At The End Of The Line Film

This may be the work that I am most proud of, to date. Before you  watch the film, I ask that you be somewhere quiet and comfortable, where you can take it all in and process what you see. Double-click the video to go full screen, and turn up the volume. This is an important story that hasn’t often been told, yet I feel it as relevant today as it was then.

The Kindertransport saved thousands of young, Jewish, children from certain death in the concentration camps. Parents sent their children to live with adoptive parents across free Europe, never to see them again in most cases. The children spoke a different language and practiced a different religion. Yet, these people took in these children, and raised them as their own. It’s a remarkable story.

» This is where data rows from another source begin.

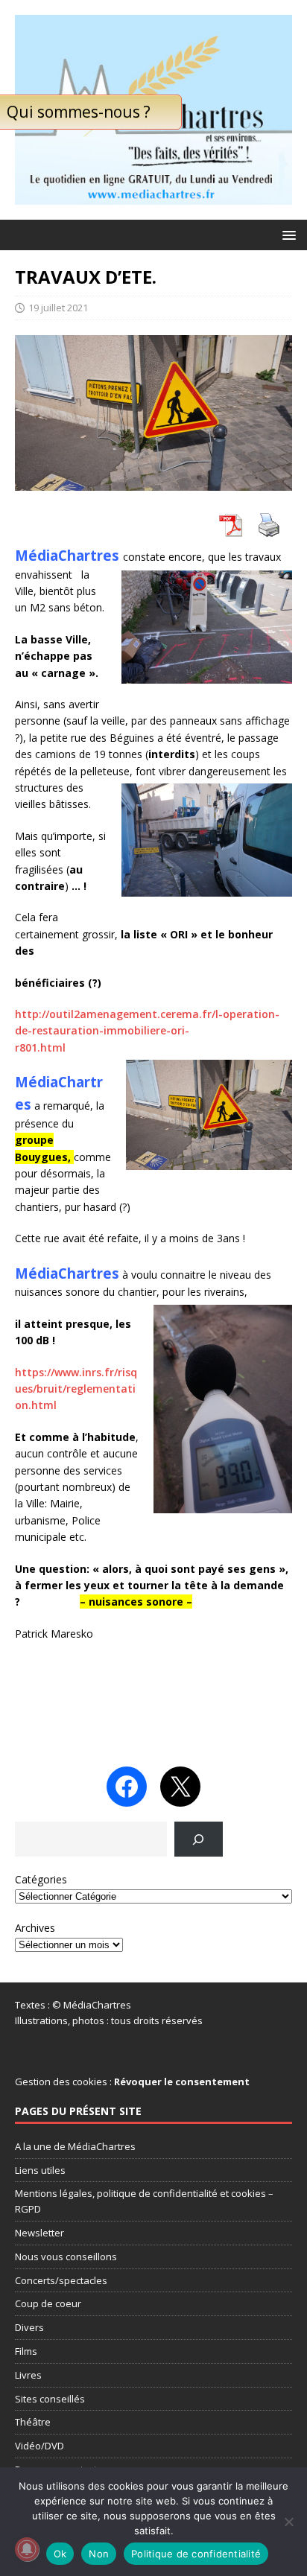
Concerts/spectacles (61, 2280)
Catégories (41, 1879)
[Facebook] (127, 1786)
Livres (28, 2375)
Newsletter (39, 2232)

How does this relate today? In Greece, the Golden Dawn party is the third largest, and has seats both in the Greek and the European Parliaments. They are a violent neo-Nazi and fascist group, that uses Nazi imagery and holds Nazi leaders in respect. They are not the only ones. Neo-Nazi groups like Die Richte in Germany, and others, are on the rise across Europe. In Africa and the Middle East you have groups like the Islamic State (IS) and Boko Haram that are targeting Christians. In February, IS beheaded 21 Christians in a mass execution. Boko Haram continues to burn churches, kidnap girls, and threaten Nigeria, Niger, Chad, and Cameroon.

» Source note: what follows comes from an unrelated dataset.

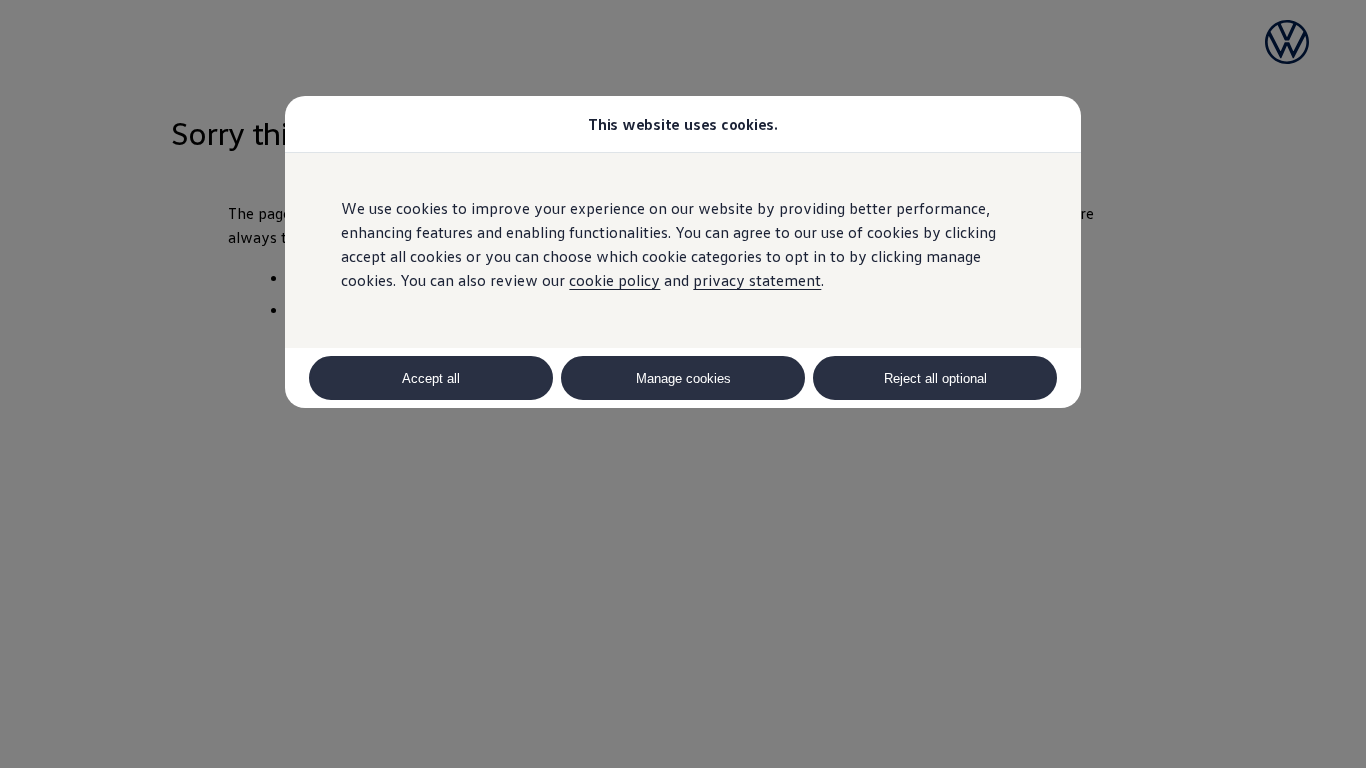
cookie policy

I fail to see how we can continue to turn a blind eye to these things. I am, by no means, one to intervene in foreign affairs with the casualty we have over the last century-plus. When we see the threat of genocide raising its ugly head again, however, we must speak out. The 1930’s are playing themselves out again right before our eyes.

I believe that love is the only way; love for our neighbors and our enemies. We’ve got to love the person that cuts us off in traffic, and the person that screws up our drive through order. That said, when we’ve loved all we can and people are still intent on killing others (especially mass murder), we need to take a stand. We need to neutralize the threat.

That’s what this film means to me. Rob came to me with the storyboards and rough song sketch last winter, and I was in love with the idea. I recorded all of the tracks in my home studio, and personally played all of the instruments (minus the violin and lead vocals). I laid down the guitar, bass guitar, keys, cello, shaker, background vocals, snare, and floor tom tracks. We then went to The Library studio in Minneapolis, where we co-mixed the track with Matt Patrick who did a fantastic job. He captured our vision and then some!

Matt, Rob, and I then shot the performance part of the film at The Library. Anthony Cousins, who filmed this and the other shots, edited it all together into what you see here.

The premiere party was in Edina on February 8th, 2015. As we finally got to see what our work had wrought, we all sat speechless at the end. We watched it again, and still were speechless. I was expecting to be proud of this work, but nothing like this. I hope you are moved by this film. More importantly, I hope you are moved to share it. Not because this is my work, but because this is an important and timely story. After WWII, they said “never again”, but it is happening again. Let us all be vigilant and stand against evil in love.